▸ **STATED TASK**: Could you write out these lines again with "Select" changed to "Choose" throughout, keeping everything else the same and leaving out the pictures?

*** DATA IN THIS EXERCISE ***

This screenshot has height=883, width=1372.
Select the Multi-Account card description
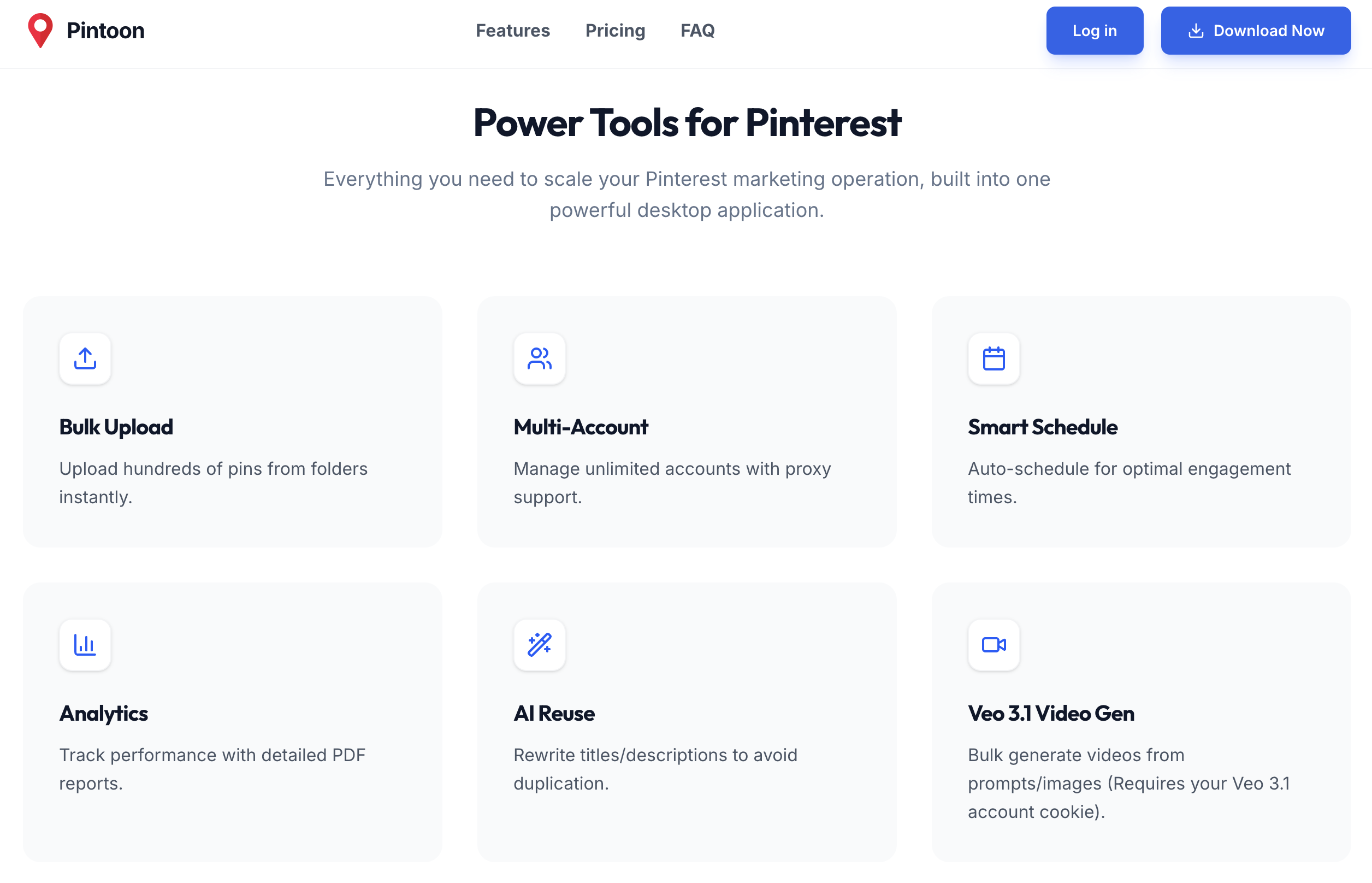pos(672,482)
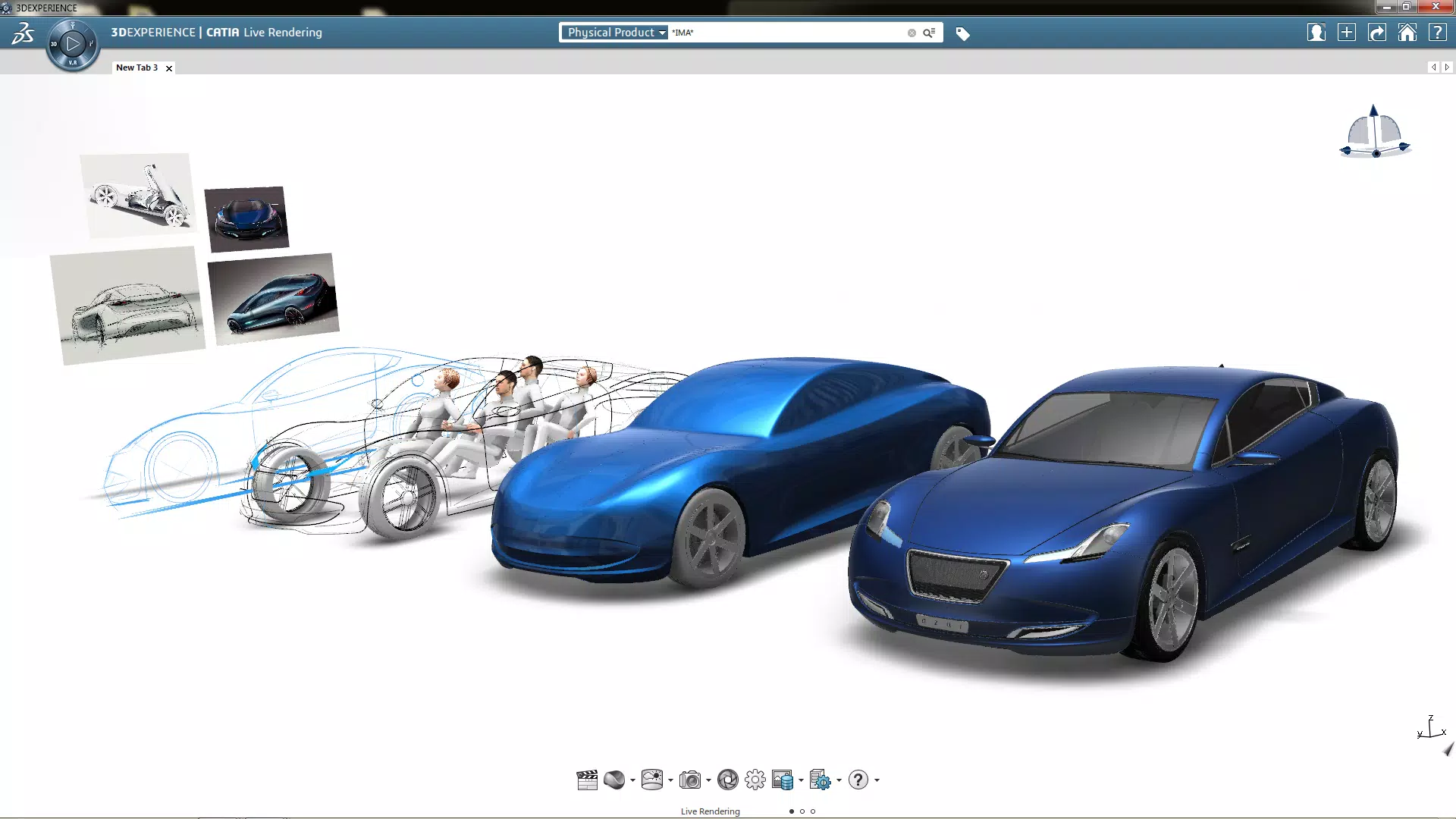Click the camera icon in bottom toolbar
The height and width of the screenshot is (819, 1456).
(690, 780)
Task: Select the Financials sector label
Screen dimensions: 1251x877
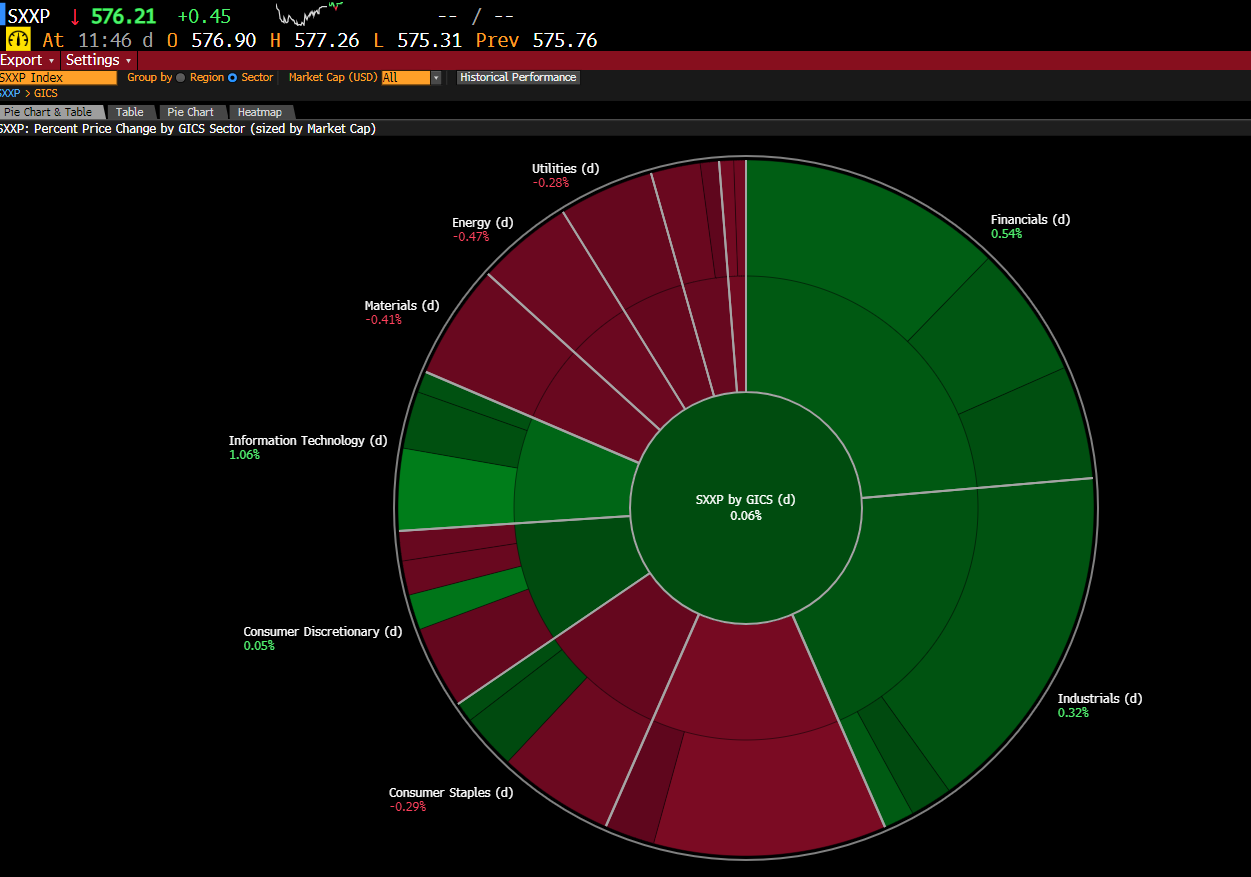Action: 1030,220
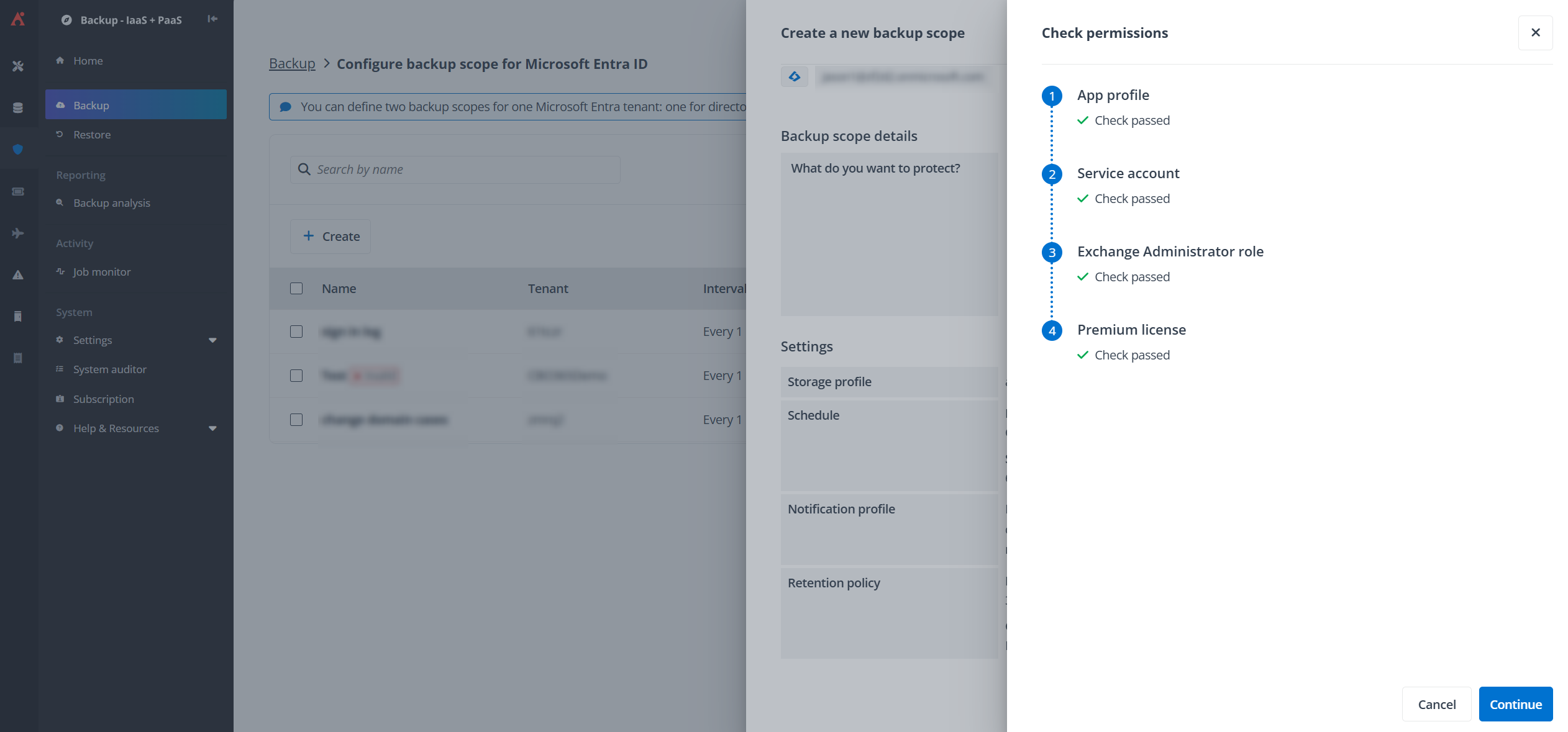Check the checkbox of the last backup row
This screenshot has width=1568, height=732.
(x=296, y=420)
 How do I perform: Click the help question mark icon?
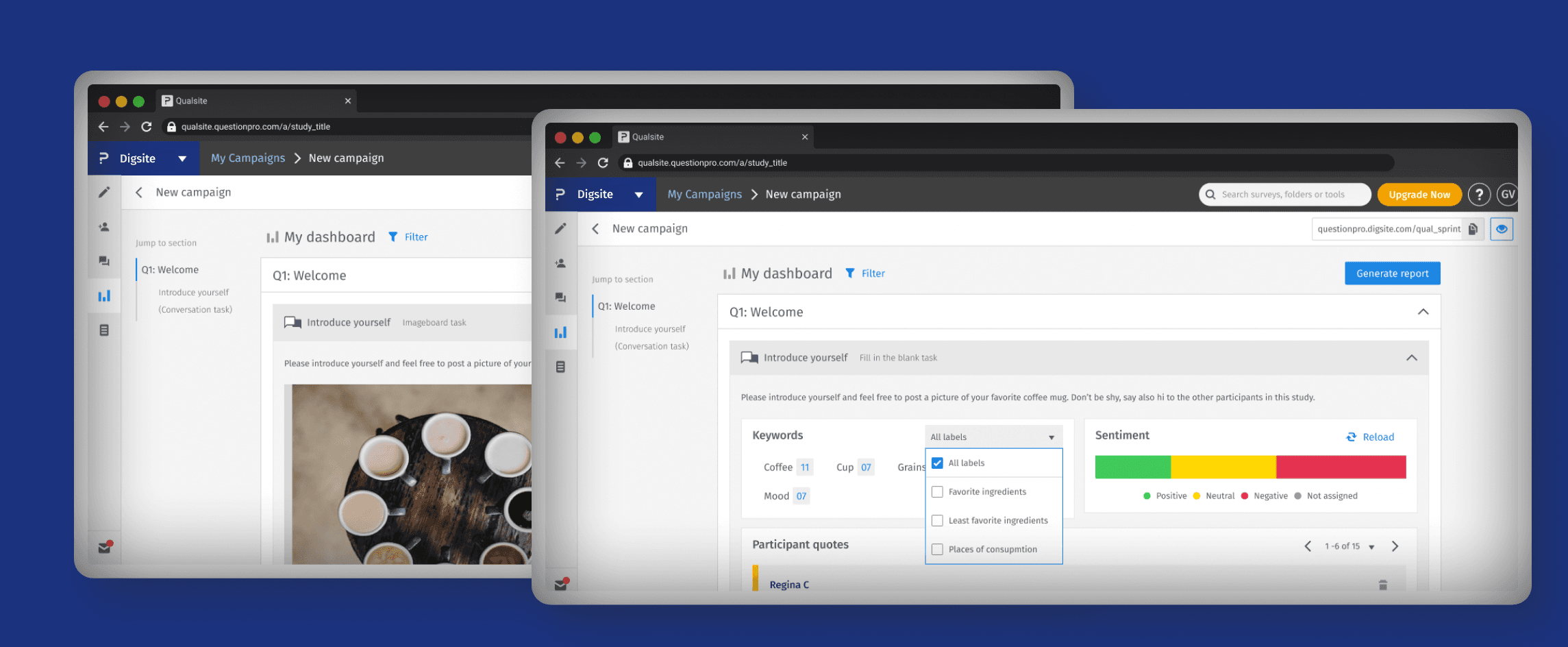point(1479,195)
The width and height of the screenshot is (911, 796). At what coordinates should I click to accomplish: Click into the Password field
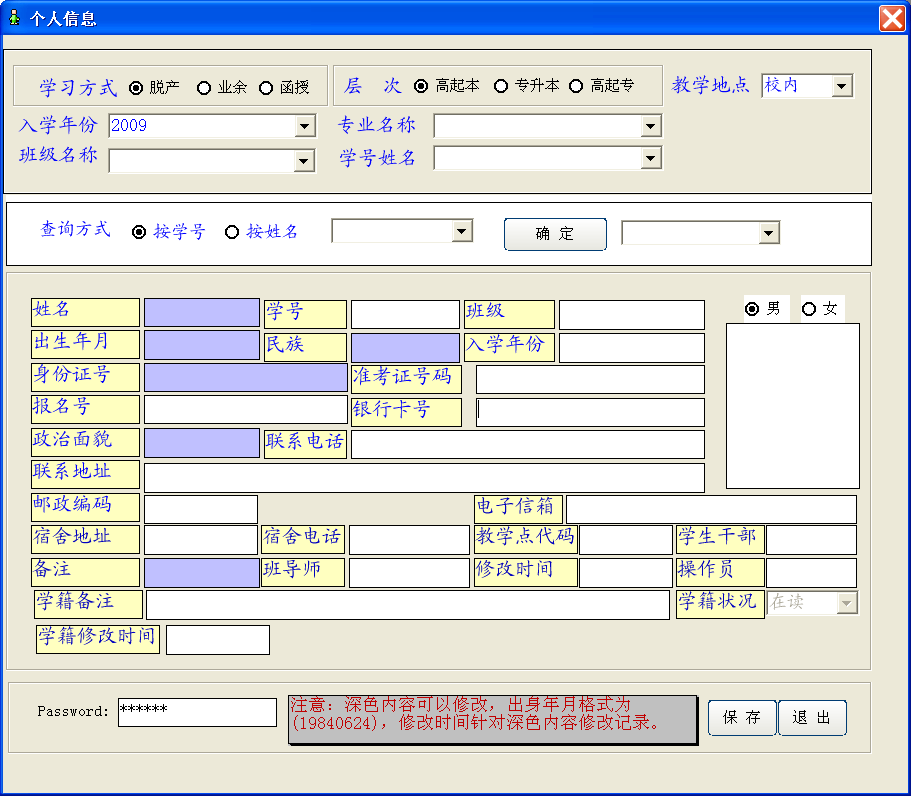tap(197, 712)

***

▸ **EXERCISE RESULT**:
This screenshot has height=883, width=1372.
Choose the Multi-Account card description
pos(672,482)
Click the camera icon in bottom toolbar
The height and width of the screenshot is (819, 1456).
(690, 780)
Task: Choose the Financials sector label
Screen dimensions: 1251x877
Action: 1030,220
Check the checkbox of the last backup row
This screenshot has width=1568, height=732.
(x=296, y=420)
 How do I perform: Click the help question mark icon?
point(1479,195)
The width and height of the screenshot is (911, 796). At what coordinates should I click to accomplish: Click into the Password field
tap(197, 712)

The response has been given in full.